In Japan, wo so viele Komponenten des Netzes erfunden und hergestellt werden, steht man dieser rasanten Evolution mit uneingeschränkter Begeisterung gegenüber. Akihabara, Tokios riesige Elektronikmeile, vibriert und summt vor Geschäftigkeit. In dieser Stadt werden Fernseher meist schon nach drei Jahren ausrangiert und landen auf der Müllkippe. Doch selbst in Tokio löst das Netz bei manchen Menschen Übergangsängste aus, wie ich zu meiner Beruhigung erfuhr, als ich Katsuhiro Otomo kennenlernte, den Schöpfer von Akira , einer äußerst populären Comicserie. Keiner von uns sprach die Sprache des anderen. Unser gemeinsamer Verlag stellte uns einen Dolmetscher zur Verfügung, und unser »Gespräch« wurde erbarmungslos aufgezeichnet. Dennoch gelang es Otomo und mir, einen Moment kulturübergreifender Technik-Angst zu teilen.

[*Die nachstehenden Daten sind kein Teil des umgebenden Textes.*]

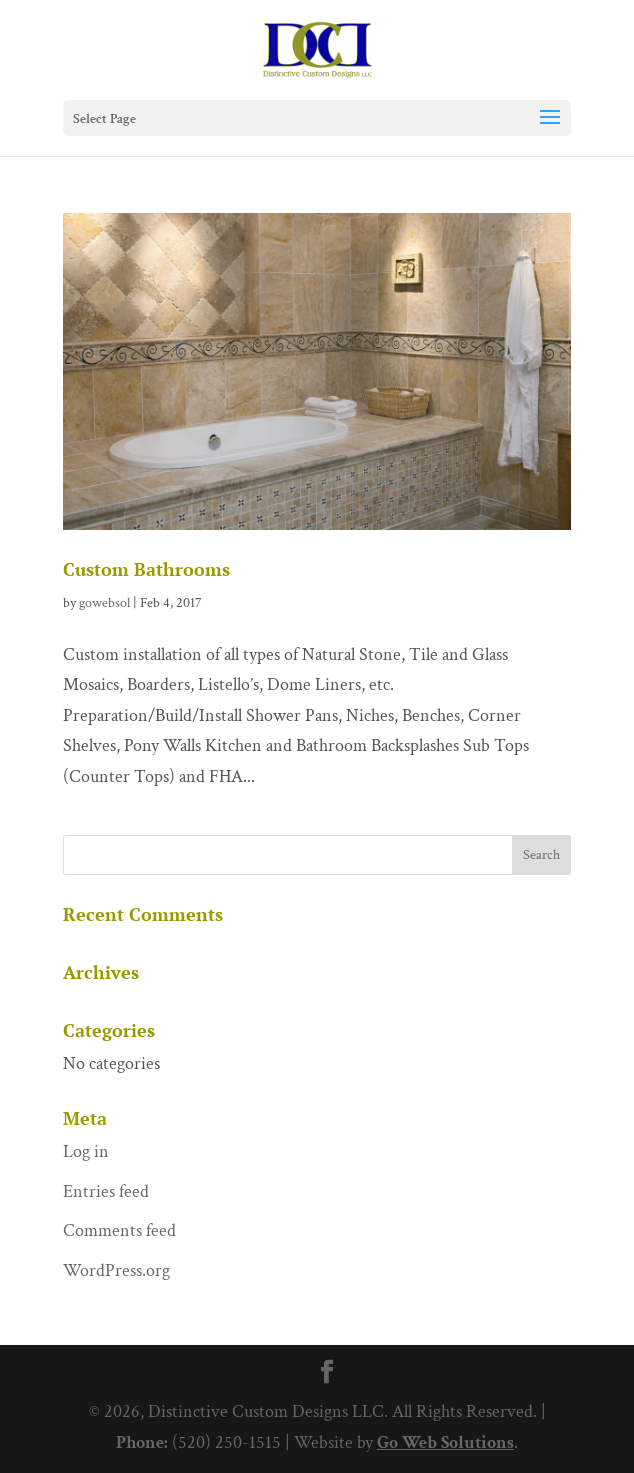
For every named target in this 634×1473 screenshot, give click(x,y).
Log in (86, 1151)
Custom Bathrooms (146, 569)
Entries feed (106, 1191)
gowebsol (104, 603)
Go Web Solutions (445, 1442)
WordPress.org (116, 1270)
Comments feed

Sein Wohnzimmer wurde von einem riesigen mattschwarzen Mediencenter dominiert, bei dessen Anblick jeder Hollywood-Produzent blass geworden wäre. Er deutete auf einen zwanzig Zentimeter hohen Stapel von Fernbedienungen.
»Damit umgehen kann ich nicht«, sagte er. »Das können nur meine Kinder.«
»Ich komme mit meinen auch nicht zurecht.«
Otomo lachte.
Heute ist Otomos Sammlung von Fernbedienungen wahrscheinlich Teil einer sorgfältig planierten Gomi -Fläche auf einer Müllkippe von Neo-Tokio. Gomi ist das japanische Wort für »Abfall«, der zum großen Teil aus veralteter Unterhaltungselektronik besteht – wie die kürzlich überflüssig gewordenen Fernbedienungen. Im Vertrauen auf ständigen Nachschub vergrößern die Japaner inzwischen ihre Insel damit.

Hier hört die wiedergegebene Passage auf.